E’ ancora Réginald Garrigou-Lagrange OP che assicura: “la Speranza è la virtù che ci fa desiderare di raggiungere e possedere Dio appoggiandoci sul suo stesso aiuto. In realtà, per raggiungere il cielo e vivere la nostra la nostra vita religiosa ci appoggiamo su Dio, – ed è questo il motivo principale della speranza – ma ci appoggiamo anche su noi stessi, sulle nostre virtù, sulla riuscita delle nostre opere, suoi nostri amici e sull’aiuto dei nostri superiori. Ma se Dio ci togliesse d’improvviso tutti questi soccorsi umani, – i nostri affini, l’affetto, la stima dei nostri superiori, – se ci rivelasse le nostre miserie e la nostra reale impotenza, spereremmo ancora in Lui? I santi hanno aperto contro ogni speranza umana, perché Dio è infinitamente potente e buono; non è Lui che ci abbandona per primo; Egli vuole sempre rialzarci dalle nostre colpe quando l’anima nostra grida verso di Lui. Così Gesù purifica, nel crogiolo del dolore, la speranza dei suoi più intimi amici. E dopo la speranza è la volta della carità. E’ la virtù suprema che ci fa amare Dio per se stesso, perché infinitamente buono e perché ci ha amati per primo (1 Gv. 4,10). Quando all’anima non proviene che amarezza da parte di Dio e degli uomini, quando è ridotta nello stesso stato di nostro Signore che esclamava sulla Croce: “Dio mio, Dio mio, perché mi hai abbandonato?“. E’ allora che il suo atto di amore salva il mondo ed essa diventa, in qualche modo, corredentrice come la Madre Dolorosa.

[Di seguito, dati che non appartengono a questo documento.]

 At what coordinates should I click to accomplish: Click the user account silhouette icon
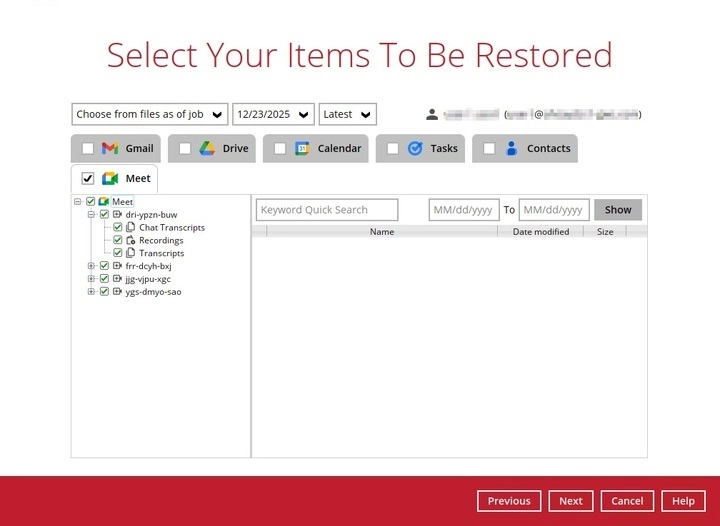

Da quanto detto ricaviamo il modo di portare la Croce. E’ necessario evitare di lamentarci di soffrire a causa degli altri, per imparare a sopportare le croci, che Egli decide per noi. L’esercizio della virtù sta nel “sopportarle con rassegnazione, amore e riconoscenza. E’ necessario, infatti, soffrire. Il progresso moderno che cerca di sopprimere la croce, come quei “nemici della croce” di cui parla San Paolo (Fil. 3,18) non conseguirà mai ciò che desidera. “Se ci agitiamo come il cattivo ladrone, la nostra irritazione non farà che accrescere la nostra sofferenza. Nostro Signore ci chiede di lasciarlo fare, di lasciarlo lavorare per riprodurre in noi la sua immagine. La sofferenza va amata come mezzo di salvezza così come si può amare una medicina molto amara ma che ci ridarà la salute“.

Il Signore non ci chiede di sentire sensibilmente quest’amore, ma di trarne la prova perseverando, nonostante le tribolazioni, nella pratica dei doveri di stato, dei doveri religiosi, specialmente nella preghiera. Gesù attende che ci rivolgiamo a Lui con una preghiera ardente, perché Egli ha già deciso di esaudirci e di condurci molto più in alto di quanto possiamo desiderare noi stessi. L’accettazione della croce ha l’effetto di accrescere in noi le tre virtù propriamente divine di fede, speranza e carità, rendendo la nostra anima simile all’anima di Cristo e, perciò, simile a Dio. La croce conduce tutti i cristiani alla vera luce di Dio, preludio del cielo”. “Per crucem, ad lucem”! (R. Garrigou-Lagrange, Vita Spirituale, Ed. Effedieffe, Milano 2019, pp. 192-198, I^ Edizione Città Nuova, 1965).